In between are lots of shrubs and trees both large and small, so that there’s no view of a horizon. Views of the horizon, however, are rare in this territory, an area once covered by towering virgin loblolly and longleaf pine trees that rivaled the redwoods of the west coast.
“How can you stand not being able to see out?” asked my aunt one time when she was visiting us from her home in the wide-open spaces of Southwest Nebraska. “Being shut in by all these trees would drive me crazy.”
As someone else who grew up in the flat lands with horizon to horizon vistas, it took me a while to get used to being surrounded by trees and to come to appreciate the heavy tree cover. The torrid days of the hot, humid summers made such appreciation easier. Having big trees that shade the house helps keep the power bills down when the air conditioner is running day and night.
One disadvantage, however, is not being able to see approaching storms while they are still miles away. I was thinking about that the other day while looking out my bay window to the northeast to a patch of sky framed by the tops of crepe myrtles and the lower leaves of towering oaks.
When I first noticed it, the patch was bright blue – clear – but as mid-day moved toward late afternoon, the patch began showing the edges of white thunderheads. Those fluffy tops soon turned to light gray, than darker as the clouds filled the patch. The wind came up, whipping the shrub branches against the window and the crepe myrtles along the street.
The outside light faded as thunder clapped in the distance, then closer. Large drops of water splattered on the drive, then quickened to a downpour that settled back to a light steady rain.
The thunderstorm had actually come up from the southeast, but because my sky view was limited to that smallish patch, I only saw it coming when it had traveled some distance north. Just minutes had elapsed since first sighting of those storm clouds to heavy rain.
If I had been in my aunt’s home in Nebraska looking out a window, I might have seen the beginning of the formation of thunderheads along the southwest horizon, many miles away. If I had kept watching, it would have taken maybe an hour or more for those clouds to appear overhead, stirring up the wind and darkening the terrain.
In South Mississippi getting a good sky view day or night just isn’t as common as out on the Plains, where sometimes you truly feel as if you are under a large dome, one that stretches miles and miles from one horizon to another. Here, a ribbon of road you travel is all too often lined with tall trees, and the pavement doesn’t go straight out and away but rather curves and winds, hiding the views in all directions.
I’ve heard folks who’ve traveled east to west across Nebraska or other Plains states say it is awful – mile after mile of nothing with no trees in sight. On the other hand, those who’ve lived on and loved the beauty of the Plains will say, “How do you stand being closed in by all these trees?”

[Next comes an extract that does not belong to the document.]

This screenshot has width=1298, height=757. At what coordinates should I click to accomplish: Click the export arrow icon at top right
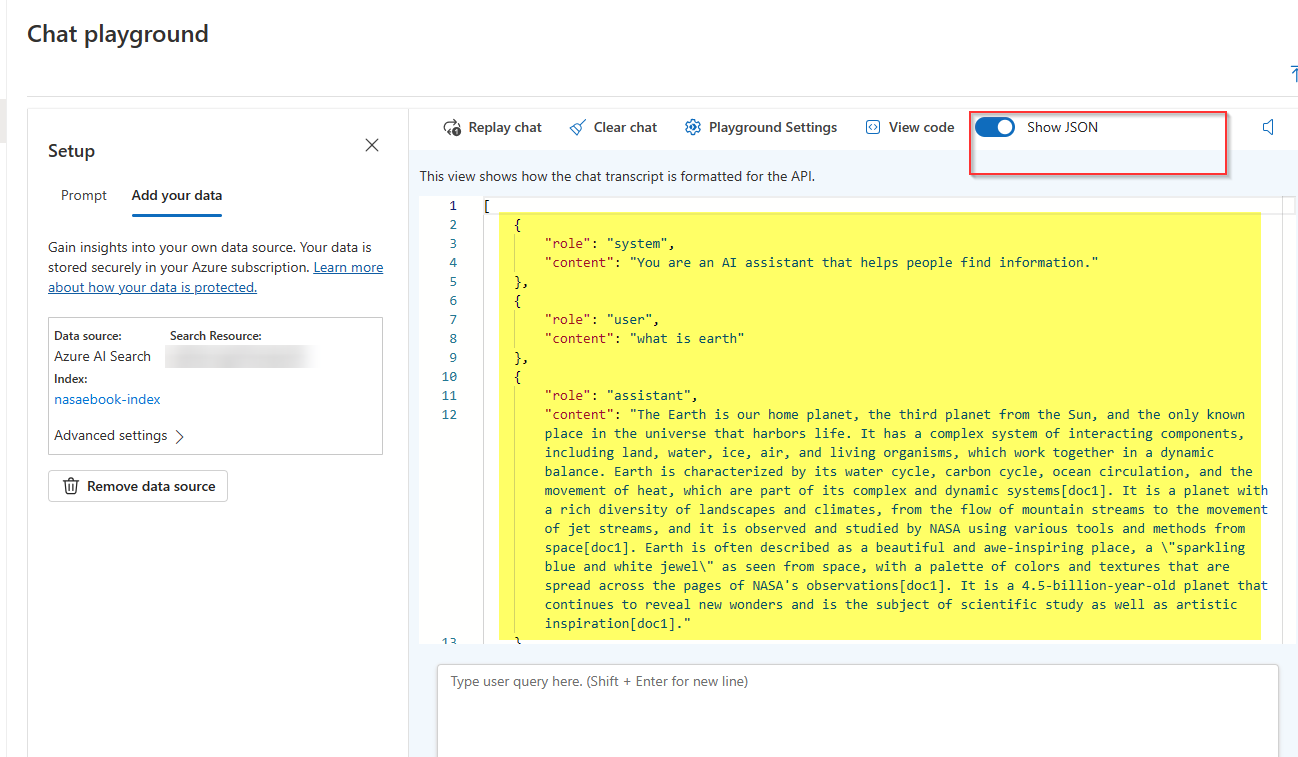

At this point in my life, I’ve lived in rural areas, small and medium sized towns and cities and major metropolitan areas. I’ve lived on the High Plains and in the coastal, forested regions of the Deep South. I’ve lived on the Atlantic and Pacific coasts and in the English countryside. I’ve lived along the great rivers of Germany. In Eastern France I lived in an area that might pass for rolling terrain. It was actually grown-over shell and bomb craters that dotted the landscape, punctuated by rows and rows and rows of white crosses at every village
The point is that wherever you live and whatever its characteristic terrain, it’s not hard to find beauty and meaning; you just have to take it in and make it part of who you are.